═════ Dataset excerpts ═════
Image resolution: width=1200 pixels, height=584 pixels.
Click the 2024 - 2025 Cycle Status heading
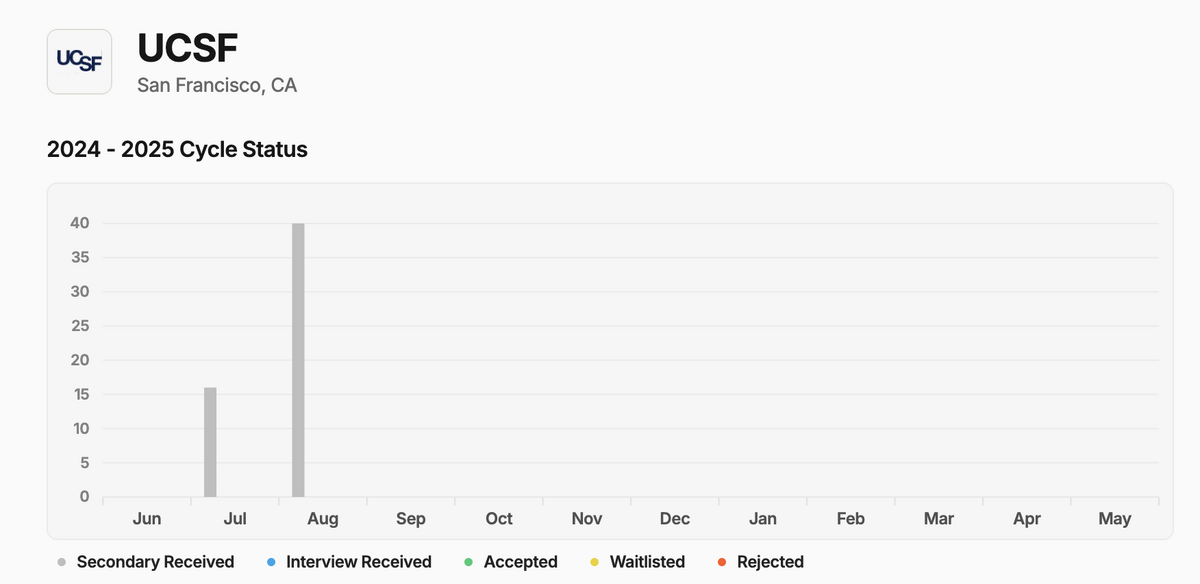[177, 150]
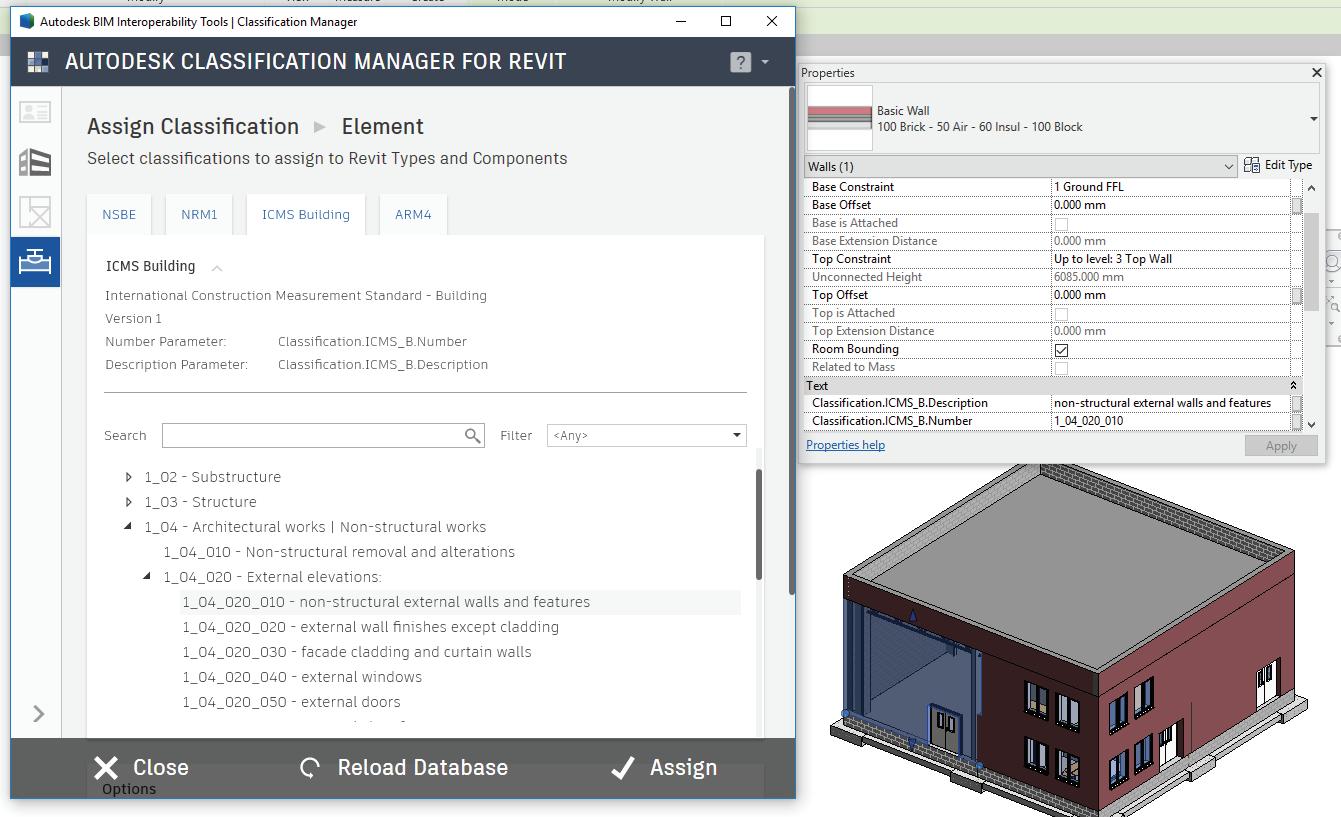Toggle the Room Bounding checkbox
The width and height of the screenshot is (1341, 817).
pos(1061,350)
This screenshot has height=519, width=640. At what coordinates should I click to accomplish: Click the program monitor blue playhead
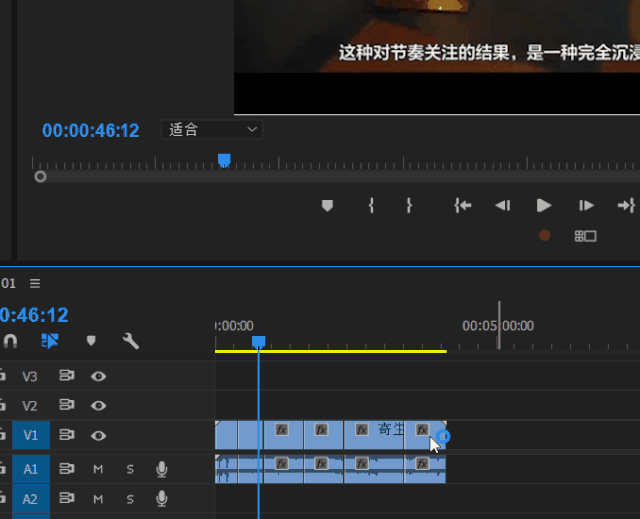click(224, 160)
═════
Task requirements: Give all entries again verbatim, without any images.

Task answer:
Image resolution: width=1200 pixels, height=584 pixels.
Click the 2024 - 2025 Cycle Status heading
[177, 150]
Toggle the Room Bounding checkbox
The width and height of the screenshot is (1341, 817).
pos(1061,350)
This screenshot has height=519, width=640. At what coordinates should I click to accomplish: Click the program monitor blue playhead
click(224, 160)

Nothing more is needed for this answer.